Richard W. Rodriguez
Trey Bowles is a good example of what can happen if you just make time.
As a soon-to-be senior at Baylor, a friend asked him to help with his new business.
“I said, ‘I don’t have time,’” Bowles remembers. “I had two jobs.”
Well, he made time. The friend sold the dot-com company in eight months “for a ton of money.” He asked Bowles to move with him to Nashville to start another company. And they built another company.
“About the third company that I built, I was like, ‘Oh, wait, I think I may be an entrepreneur.’”
The taste was as fulfilling as a well-seasoned rib-eye. Today, Bowles’ avocation is helping other entrepreneurs build companies as the managing director of the Techstars Physical Health Fort Worth accelerator.
He is a member of Fort Worth Inc.’s The 400, the list of the most influential people and leaders in Fort Worth.
Techstars Fort Worth is in the midst of its third cohort. Founders from all of the world live here for three months for mentorship and introductions with potential investors.
“They love it,” says Bowles, a 40-something. “It's amazing to see people from Russia and the Ukraine and Chile and Nigeria. I mean, you name it, we have it from all over the world.”
Bowles describes his career as in three phases.
The first being an entrepreneur, beginning in college. He started building companies primarily in the tech and media space, but also in the video sharing space. Those included music companies and management companies.
“Basically, for about 20 years, I just did anything I got excited about and would teach myself how to do it, and then I'd build a company doing it.”
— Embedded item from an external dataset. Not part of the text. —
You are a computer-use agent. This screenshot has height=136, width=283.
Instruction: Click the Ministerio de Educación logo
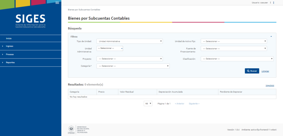[79, 130]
He calls his second phase his “give back phase,” focusing on building entrepreneurial ecosystems. For example, establishing an entrepreneurship department at SMU, as well as six nonprofits to help support ecosystem building. The Dallas Entrepreneur Center, aka the DEC Network, was another of his innovations. The DEC Center runs Create FW. With former Dallas Mayor Mike Rawlings, he established a leadership development organization over there.
Three years ago, phase three began at Techstars.
“I've lived in 10 cities, places like New York, Los Angeles, San Francisco, D.C., Birmingham, Nashville, Oklahoma City,” Bowles says. “No city I had lived in had the potential that DFW did to grow and expand. I think Fort Worth has even more potential to grow than Dallas does.”